Back on Dec. 17, 2015, the Rams defeated the Tampa Bay Buccaneers 31-23 in Week 15 of the NFL season.
Just 26 days later, league owners voted to allow the Rams to move back to Los Angeles, leaving the Gateway City without professional football for the second time in 28 years following the Cardinals move to Arizona in 1988.
Sunday (vs. New York Guardians, 2 p.m. CT, ESPN) will be an emotional day for the unfairly criticized St. Louis football fans, who have often had to bear the insults that have questioned the city’s worth as “a football town.”
Lois Linton, a longtime Rams sign wielder and season-ticket holder, is one of those fans -- and was one of the first to purchase tickets for the XFL's BattleHawks several months ago.
Wednesday night, at a happy hour gathering at the Corner Pub in the suburb of Valley Park, Linton was bedecked in her “Mother Hawk” outfit, having a blast with the mostly younger crowd there to meet BattleHawks punter Marquette King, kicker Taylor Russolino and long snapper Tanner Carew.
“I feel young again,” she said. “This is so much fun and great for the city.”
This serves as a homecoming for BattleHawks starting center Brian Folkerts, who was on the sideline for that final 2015 Rams home game. A St. Louis-area native, Folkerts played for his hometown team that season, although he was inactive that night.
“A lot of us didn’t see (the departure) coming,” he said this week as the team prepared for the home opener. “We kind of heard the outside noise with (owner Stan) Kroenke and all those guys, but we just thought we would never leave St. Louis. This town deserves football. It’s a great sports town. A lot of us were blindsided by it I was kind of personally hurt by it.
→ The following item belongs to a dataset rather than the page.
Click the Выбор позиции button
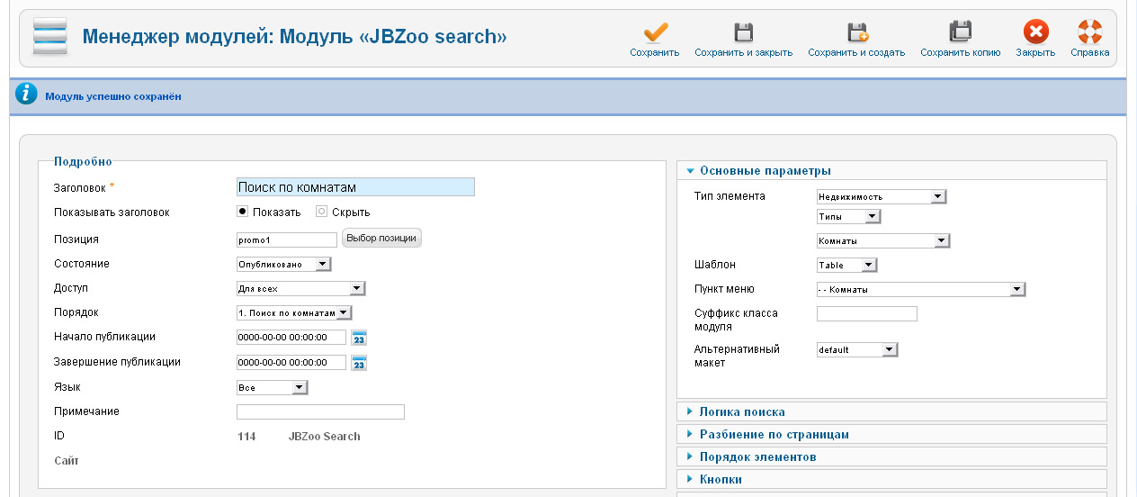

It was my team growing up.”
Now, Folkerts has to pinch himself at being part of the sport’s rebirth.
“I’m just glad to be part of the team that brought it back," the Washburn University alum said. "I didn’t see myself being back here in St. Louis playing ball, but I couldn’t be happier that I am able to play in front of my family and friends. I have a lot of high school coaches and friends texting me saying they will be there to support me. It should be a good show for everyone. We’ve had nothing but support. Everyone’s excited, the city’s buzzing, we have a sold-out crowd. It’s going to be loud.”
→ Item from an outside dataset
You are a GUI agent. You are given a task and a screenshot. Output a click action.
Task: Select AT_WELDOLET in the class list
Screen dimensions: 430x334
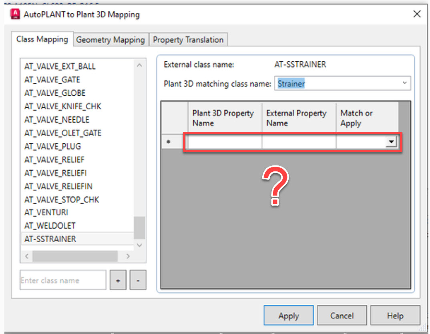[x=49, y=225]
In the halcyon days of The Greatest Show on Turf, opponents hated playing in The Dome, unable to hear themselves think in the raucous environment.
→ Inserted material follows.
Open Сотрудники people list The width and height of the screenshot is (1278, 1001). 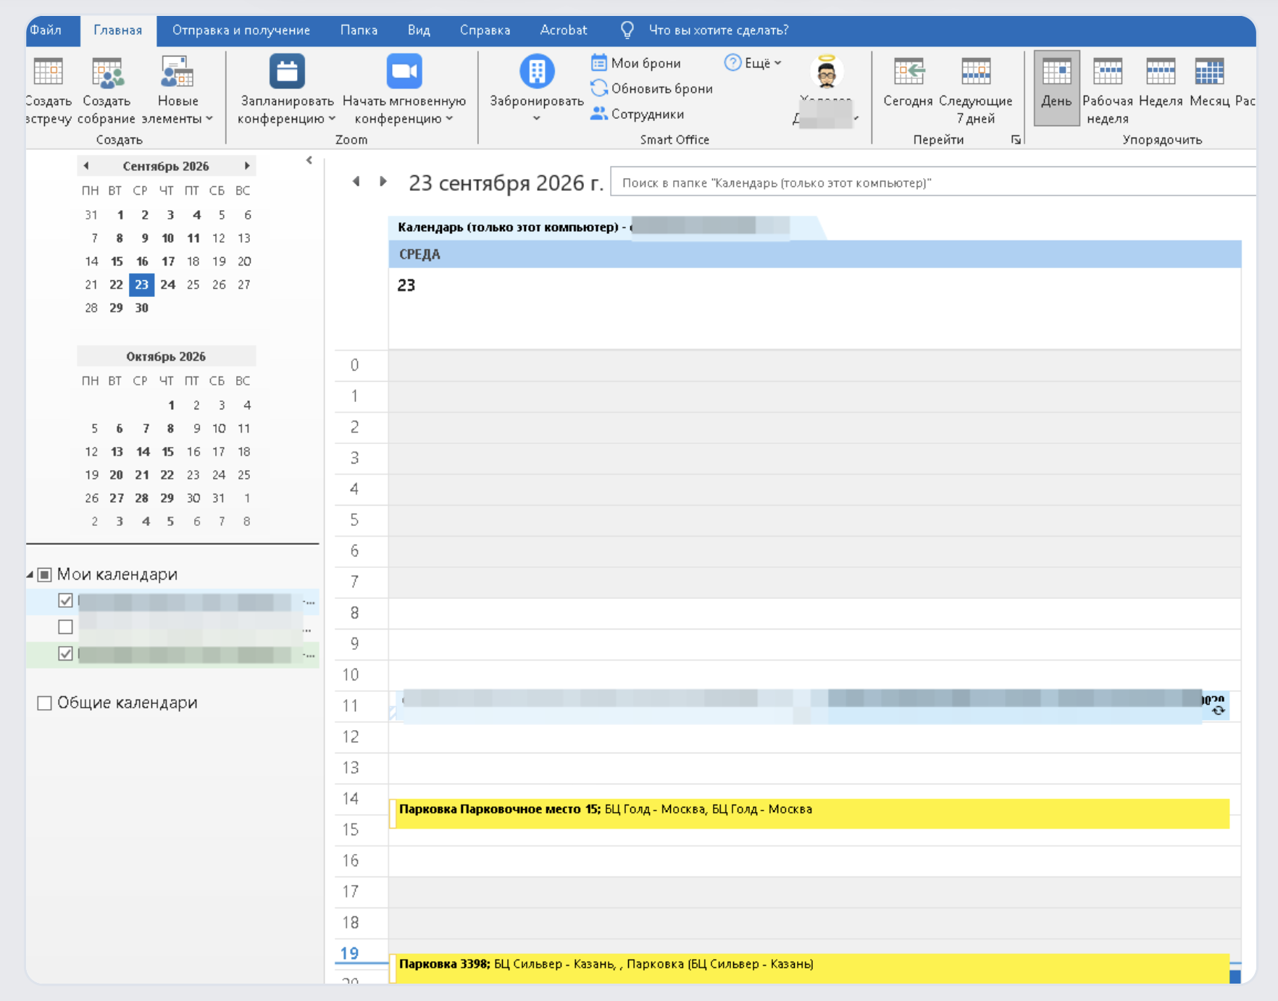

BattleHawks head coach Jonathan Hayes wants that to again be the case. “I’m hoping it’s just going to be chaotic," he said. "Guys have been on the road for two weeks and we need a little home support and I think we’ll get that.
“I’m glad we have their interest, and the way we can keep it is by giving them a good product by playing hard. Mostly, I want to say thank you (to the fans) and come out and be very loud. Be the 12th man for us. We’ll need them.”
Players have been motivated by fans they meet away from the team facility. Russolino was one of several players that attended a St. Louis Blues game Tuesday night and was impressed by hockey fans wearing BattleHawks gear.
Other players have had similar experiences with fans around town.
"They’re so excited to come to the dome," running back Matt Jones said. "We can’t wait to feel that energy.”
Added quarterback Jordan Ta’amu, “I love the positive vibe the fans give us and everywhere we go. They have a new saying, 'KaKaw.' It’s KaKaw Nation, so I’m excited.”
The business community has also gotten behind St. Louis' newest professional sports team.
Dave Peacock, COO of local grocery chain Schnucks, has been impressed by how quickly the team has made a real connection in town.
“(The BattleHawks) have brought a refreshing and aggressive approach to the market and in such a short
time they have also brought an incredible excitement and loyalty," Peacock said. "They have really struck a chord with the St. Louis market.
“Our city appreciates people that appreciate us and the fans feel a part of it.”
Team president Kurt Hunzeker, who from Day 1 emphasized that this is the city’s first “homegrown” pro football team, summed up the anticipation for this weekend.
“St. Louis is not only an excellent football town, but they know how to celebrate St. Louis,” he said. “We’re celebrating football’s return and I’m excited about having a national TV audience tune it at 2 o’clock on Sunday and see 28,000 people waving their rally towels.
"It’s showing how excited they are about pro football returning to this great city.”
Howard Balzer has worked in the St. Louis media market since 1978.